Impact des travaux menés au titre des procédures spéciales : intégration des questions relatives aux droits de l’homme

LES NATIONS UNIES ET TOUS SES ORGANISMES ET MÉCANISMES

Le Rapporteur spécial sur l’environnement encourage une approche de l’action climatique fondée sur les droits l’homme dans le cadre de l’Accord de Paris et des résolutions du Conseil de droits de l’homme

Le plaidoyer cohérent du Rapporteur spécial des Nations Unies sur l’environnement pour une approche de l’action climatique fondée sur les droits de l’homme a contribué à l’inclusion de considérations portant sur les droits de l’homme dans l’Accord de Paris, le premier accord environnemental qui reconnaît explicitement les droits de l’homme. Ce faisant, le Rapporteur spécial a fourni des directives aux États et à d’autres parties prenantes, a préconisé l’importance des droits de l’homme lors de réunions décisives, a appelé les États à assumer leurs obligations relatives aux droits de l’homme dans les actions liées au climat à travers des campagnes de sensibilisation, et a rédigé plusieurs rapports sur les changements climatiques, y compris son dernier rapport présenté à la 31e session du Conseil des droits de l’homme en 2016 (A/HRC/31/52). Les efforts d’intégration des droits de l’homme dans les actions climatiques ne sont pas seulement reflétés dans l’Accord de Paris mais également dans plusieurs résolutions du Conseil sur les droits de l’homme, y compris la résolution A/HRC/RES/31/8. Il apparaît clair à présent que les changements climatiques ne peuvent pas être abordés sans prendre en compte les droits de l’homme, et vice versa. Le projet de lutte contre les changements climatiques est un exemple réussi d’intégration des droits de l’homme.

Autre impact : élaboration des normes relatives aux droits de l’homme et sensibilisation aux droits de l’homme.


Les Nations Unies adoptent une nouvelle politique et de nouveaux principes directeurs concernant les sociétés de sécurité privées non armées

Entre 2013 et 2014, le Groupe de travail sur l’utilisation de mercenaires a mené une étude d’un an pour examiner comment l’Organisation des Nations Unies engageait les sociétés de sécurité privées.
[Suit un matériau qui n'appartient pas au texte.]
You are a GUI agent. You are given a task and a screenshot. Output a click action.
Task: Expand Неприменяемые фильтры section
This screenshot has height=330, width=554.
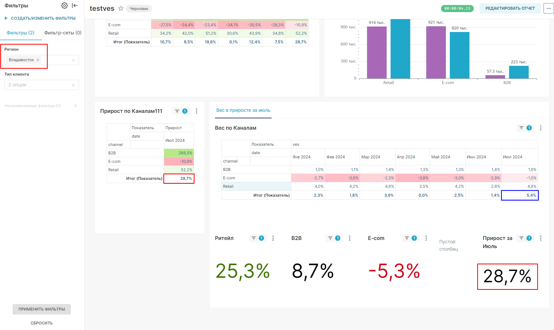click(x=76, y=106)
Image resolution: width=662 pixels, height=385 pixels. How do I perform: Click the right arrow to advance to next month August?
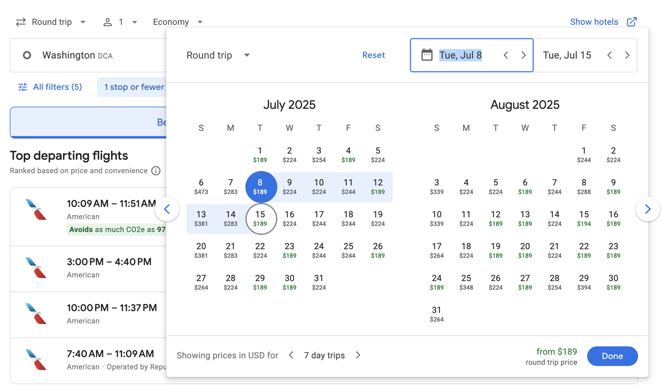648,209
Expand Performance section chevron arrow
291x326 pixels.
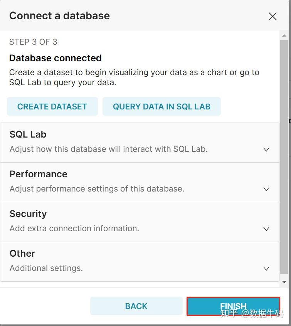pyautogui.click(x=266, y=189)
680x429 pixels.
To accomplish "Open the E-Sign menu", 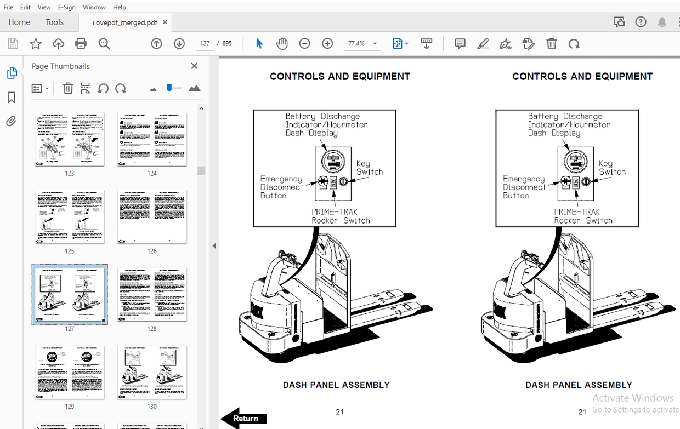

Le Groupe de travail a passé en revue les efforts entrepris par l’Organisation pour atténuer les risques afférents au recrutement de sociétés de sécurité privées, en particulier la politique et les principes directeurs sur le recours à des gardes armés du secteur privé. Les résultats de cette étude ont été compilés dans un rapport que le Groupe de travail a présenté à l’Assemblée générale en 2014 (A/69/338). Le rapport traite notamment des limites de ces dispositions de politique générale et propose des moyens de garantir une procédure de sélection et d’agrément efficace lors du recrutement de sociétés de sécurité privées. Le rapport souligne également des lacunes dans la politique sur les sociétés de sécurité privées non armées.

En réponse directe à l’une des principales recommandations du Groupe de travail, le Réseau interorganisations pour la gestion des mesures de sécurité, présidé par le Secrétaire général adjoint à la sûreté et à la sécurité, a convenu d’élaborer des principes directeurs sur les services non armés fournis par les sociétés militaires et de sécurité privées engagées par l’Organisation des Nations Unies. Le Groupe de travail a par la suite fourni des commentaires sur le projet de politique et les principes directeurs concernant les sociétés de sécurité privées non armées. Les deux documents sont entrés en vigueur en 2016, contribuant ainsi à combler les lacunes des politiques concernant les sociétés de sécurité privées non armées utilisées par les Nations Unies. Le Groupe de travail continue de rencontrer régulièrement les représentants du Département de la sûreté et de la sécurité pour faire le suivi des recommandations formulées dans son rapport de 2014.

Autre impact : élaboration des normes relatives aux droits de l’homme et réformes politiques.